O Atlético-MG optou por não registrar contratações na janela doméstica e passou a mensagem de que, dentro das limitações impostas aos negócios estaduais, não faria sentido incorporar peças de impacto marginal. A decisão sucede uma primeira janela de grande movimento: o clube tocou sete aquisições e investiu cerca de R$ 120 milhões em nomes como Victor Hugo, Cassierra e Alan Minda, enquanto promovia mais de dez saídas para redesenhar o elenco.
O argumento da diretoria é pragmático: aguardar a abertura mais ampla do mercado no meio do ano, quando terminam as temporadas europeias e há disponibilidade maior de atletas e liberdade para negociações internacionais. Nesse roteiro, o Atlético mantém o radar sobre mercados menos explorados, inclusive o africano, e diz contar com estrutura de captação que já identificou jovens com potencial, segundo relatos de quem trabalhou na base.
Preferimos não mexer em peças de valor marginal durante a janela estadual.
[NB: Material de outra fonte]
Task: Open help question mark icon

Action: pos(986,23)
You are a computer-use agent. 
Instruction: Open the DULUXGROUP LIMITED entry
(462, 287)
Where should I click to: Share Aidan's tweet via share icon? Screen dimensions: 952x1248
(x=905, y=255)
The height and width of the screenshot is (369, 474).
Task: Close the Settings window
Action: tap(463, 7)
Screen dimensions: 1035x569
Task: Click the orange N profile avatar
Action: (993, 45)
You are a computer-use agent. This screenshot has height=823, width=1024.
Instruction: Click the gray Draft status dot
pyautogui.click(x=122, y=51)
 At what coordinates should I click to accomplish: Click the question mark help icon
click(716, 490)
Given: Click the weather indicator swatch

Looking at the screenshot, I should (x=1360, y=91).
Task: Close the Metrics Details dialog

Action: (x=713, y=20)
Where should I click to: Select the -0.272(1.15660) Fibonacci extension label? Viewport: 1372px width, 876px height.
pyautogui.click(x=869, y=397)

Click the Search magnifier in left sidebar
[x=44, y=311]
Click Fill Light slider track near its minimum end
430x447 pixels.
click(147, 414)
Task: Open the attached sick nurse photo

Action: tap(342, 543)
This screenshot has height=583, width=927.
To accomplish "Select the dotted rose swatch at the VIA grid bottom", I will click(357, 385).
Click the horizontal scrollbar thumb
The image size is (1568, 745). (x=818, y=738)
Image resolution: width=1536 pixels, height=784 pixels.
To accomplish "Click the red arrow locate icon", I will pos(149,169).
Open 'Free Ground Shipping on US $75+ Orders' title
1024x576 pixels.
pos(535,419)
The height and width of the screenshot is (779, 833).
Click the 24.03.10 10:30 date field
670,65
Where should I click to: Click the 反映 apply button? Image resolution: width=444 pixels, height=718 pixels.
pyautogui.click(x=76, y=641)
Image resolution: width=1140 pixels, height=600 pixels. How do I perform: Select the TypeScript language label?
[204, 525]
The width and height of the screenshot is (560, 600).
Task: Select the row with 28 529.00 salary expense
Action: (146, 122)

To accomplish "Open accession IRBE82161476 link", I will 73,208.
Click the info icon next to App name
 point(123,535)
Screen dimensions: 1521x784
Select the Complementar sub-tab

Também houve mudança no processo decisório. O CEO Pedro Daniel e o executivo de futebol Paulo Bracks têm dito que a próxima janela será de ajustes pontuais, com o técnico Eduardo Domínguez participando ativamente das escolhas. Bracks já admitiu a busca por um volante de nível e a necessidade de observar a defesa, onde uma saída pode abrir vaga para reforço cirúrgico.
A estratégia tem lógica do ponto de vista financeiro e de gestão: evita refazer a folha por impulso e preserva recursos depois da rodada intensa de contratações. O contrapeso é esportivo — o calendário exige profundidade; Brasileiro, Copa do Brasil e Sul-Americana formam um regime de pressão física e de resultados que pode expor o elenco caso surjam lesões ou queda de rendimento.
A janela de 20 de julho a 11 de setembro será, portanto, o termômetro da estratégia. O clube sustenta que o grupo é competitivo, com retornos esperados de Lyanco e Maycon, mas a cobrança será por reforços pontuais que agreguem imediatamente. Se isso não ocorrer, a direção terá de justificar o plano diante da torcida e ajustar prazos e prioridades.
A estratégia agora é buscar uma ou duas contratações pontuais no meio do ano.